The first time I saw ‘It’s a Wonderful Life’ I was 23 years old.
I knew of it of course, saw snippets on TV but had deemed the whole thing outdated, trivial, and too much of a Sci-Fi for my taste. Sean— my boyfriend at the time— suggested we see it together on a date night.
As the story unfolds, I recognize the, “you want the moon, Mary?” sequence from a Rom Com I'd seen a year or so before.
I understand the cold and the heat of drinking and the love George has for Mary but perhaps more than anything, I understand not being able to understand.

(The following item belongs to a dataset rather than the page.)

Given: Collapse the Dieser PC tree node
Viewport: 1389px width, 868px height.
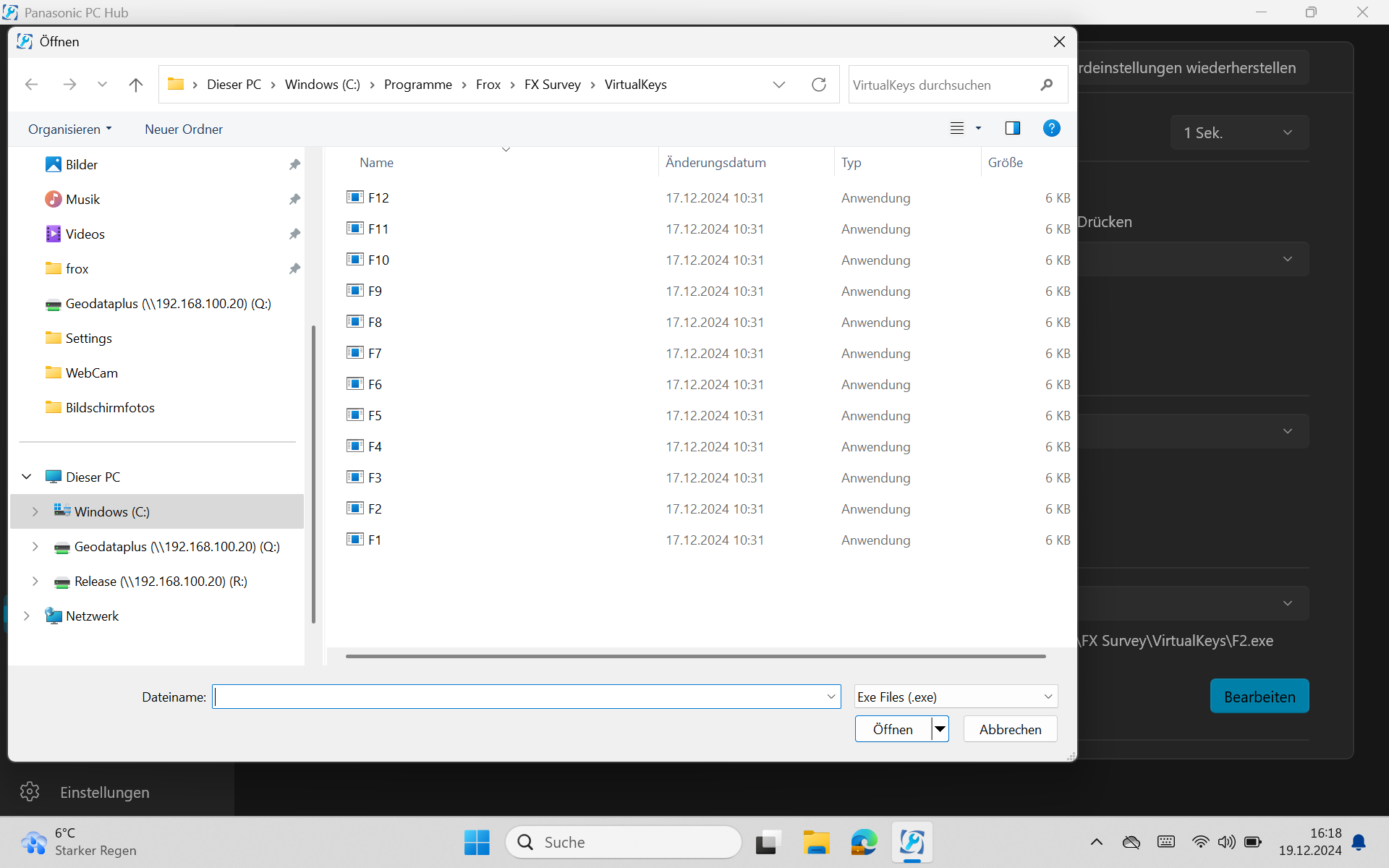Looking at the screenshot, I should point(27,477).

He’s about to kill himself right? That moment the Jolly Angel is drowning? In either scenario though, George jumps in. Only, without someone ELSE to fight for, the assumption is he goes cold.

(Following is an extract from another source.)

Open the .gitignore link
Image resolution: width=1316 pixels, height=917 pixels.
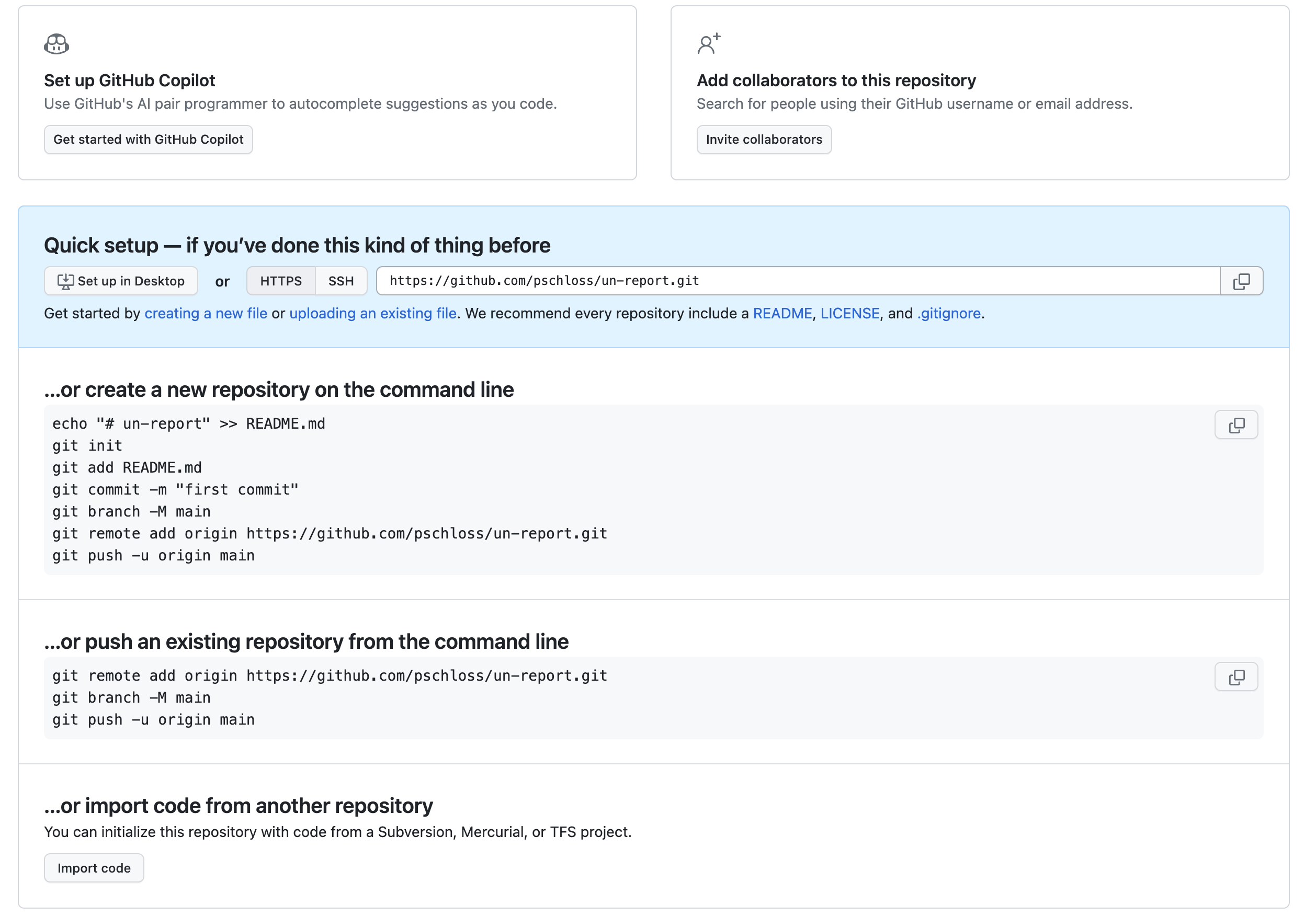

The manifestational block is one George and I share.
His life is extraordinary because of everything he’s not: the secrets he keeps, the money he shares, the woman he loves, and the country he serves squander the ‘titan’ he could have been. Handsome enough to be a common banker, husband, father and subject to the fat-cat greed he could have lived inside of.
Debt and money are difficult for me to endow.
Life, need, hunger— my own and others are, collectively, more obvious priorities, right?
Often, for ourselves, enough looks like very little and most of the time we have it. It stands to reason then, that being witness to need would compel us to give everything excess of our own base necessity.
We don't do that.
In fact, capitalism, conditions us to the contrary; tells us more is more and converts any less met need we have into blame.
George demonstrates a valiancy so impactful it's endured close to a hundred years. He reminds us that a temperament able to empathically intuit when it is important to override individual and collective conditioning, is not degenerate or foolish or unsuccessful but rather, is the kind of spirit God, personally, sends his most trusted angels to protect.